Nos termos da Lei Complementar nº 123/2006, a permanência no Simples Nacional está condicionada, entre outros requisitos, ao respeito ao limite anual de receita bruta, atualmente fixado em R$ 4.800.000,00.
É justamente nesse contexto que a fiscalização tem identificado estruturas empresariais criadas com o objetivo de contornar o limite legal de faturamento, em que o empresário promove a abertura de novas microempresas em nome de familiares, com a finalidade de pulverizar a receita de forma indevida e, assim, manter parte das atividades enquadradas no Simples Nacional.
No caso analisado, a autoridade fiscal demonstrou que as empresas optantes pelo Simples Nacional apresentavam estrutura operacional mínima, concentrando praticamente a totalidade de seus gastos em despesas com pessoal, tais como salários, férias, 13º salário, prêmios e gratificações. Em contrapartida, despesas essenciais ao funcionamento de qualquer empresa, como água, energia elétrica, aluguel, material de limpeza e material de expediente, entre outros, eram integralmente custeadas por uma terceira empresa do grupo, tributada pelo Lucro Real.
Além disso, constatou-se o compartilhamento das mesmas instalações físicas entre as empresas, sem o pagamento de aluguel ou qualquer outra forma de remuneração pelo uso do espaço. Também foi identificado que determinadas despesas operacionais das empresas do Simples Nacional eram, na prática, pagas pela empresa tributada pelo Lucro Real, o que evidenciou a inexistência de autonomia financeira e administrativa.
Diante desses elementos, o CARF concluiu que o fracionamento das atividades empresariais, por meio da utilização de empresas interpostas desprovidas de autonomia operacional, administrativa e patrimonial, com o objetivo de usufruir indevidamente dos benefícios do Simples Nacional, configura violação à legislação tributária.
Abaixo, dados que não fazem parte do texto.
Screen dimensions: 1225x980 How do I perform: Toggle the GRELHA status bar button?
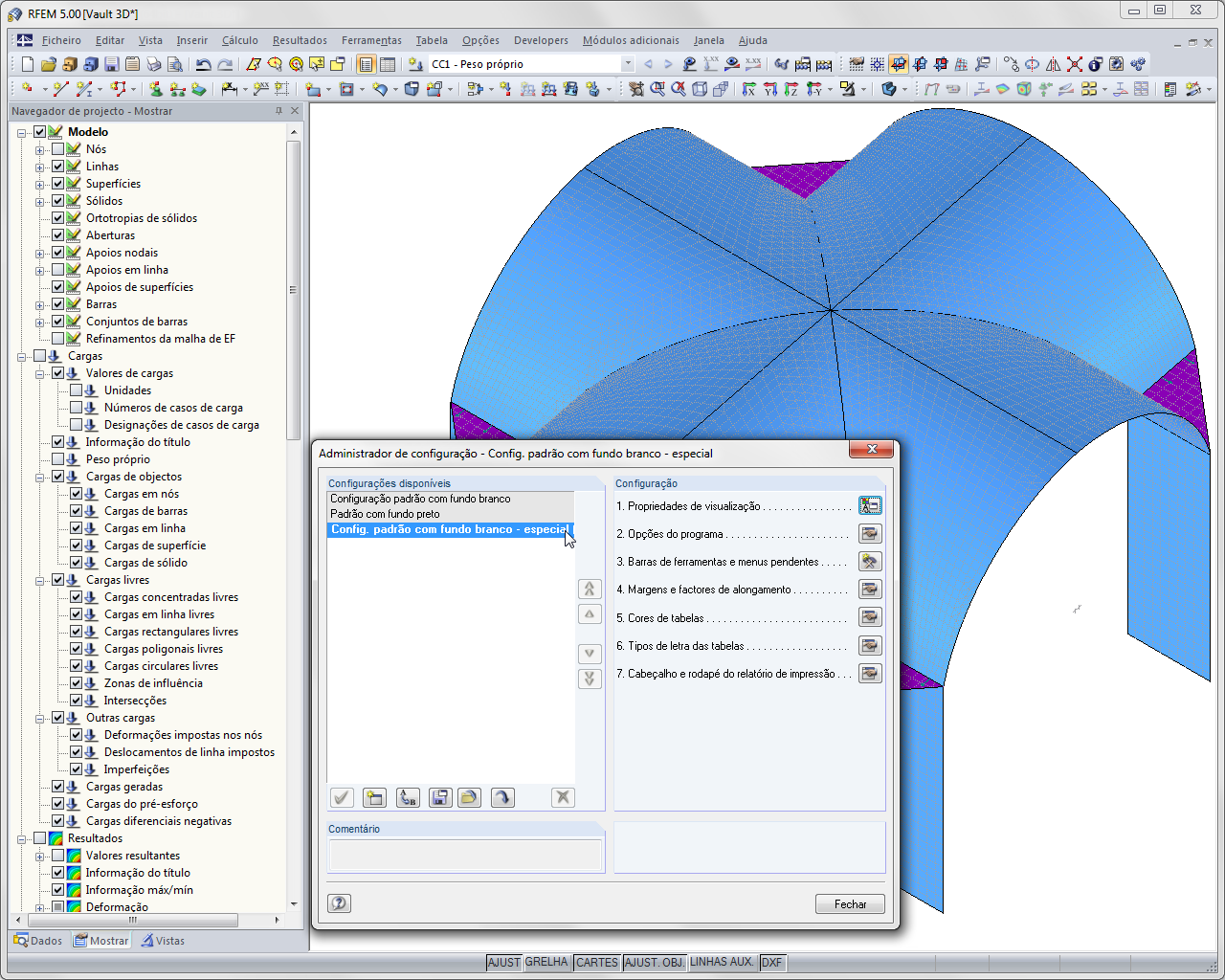(546, 963)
Nessas hipóteses, é legítima a exclusão do regime simplificado.
O acórdão também ressalta que, quando as empresas atuam como um empreendimento único, com identidade de objetivos econômicos e gestão integrada, o faturamento não deve ser analisado de forma individualizada, mas de maneira consolidada, considerando o grupo econômico de fato. Tal entendimento impede que grupos empresariais se beneficiem indevidamente do Simples Nacional por meio da segregação indevida de receitas.
Embora a coexistência de empresas com vínculos familiares, endereço comum, mesmo contador ou objetos sociais semelhantes não seja, por si só, irregular, esses elementos servem como indicativos iniciais para a atuação fiscal. A partir deles, a fiscalização poderá verificar se as pessoas jurídicas possuem existência real e independente ou se funcionam, na prática, como uma única entidade econômica.
Em conclusão, o Acórdão nº 1101-001.932 reafirma que a adoção de múltiplas pessoas jurídicas é juridicamente possível, desde que cada empresa apresente efetiva autonomia patrimonial, administrativa e operacional. A criação de empresas meramente formais, destinadas à segregação artificial de receitas e à alocação indevida de custos, caracteriza abuso do regime do Simples Nacional e autoriza a sua exclusão.
Texto elaborado por: Helena Terezinha de Souza.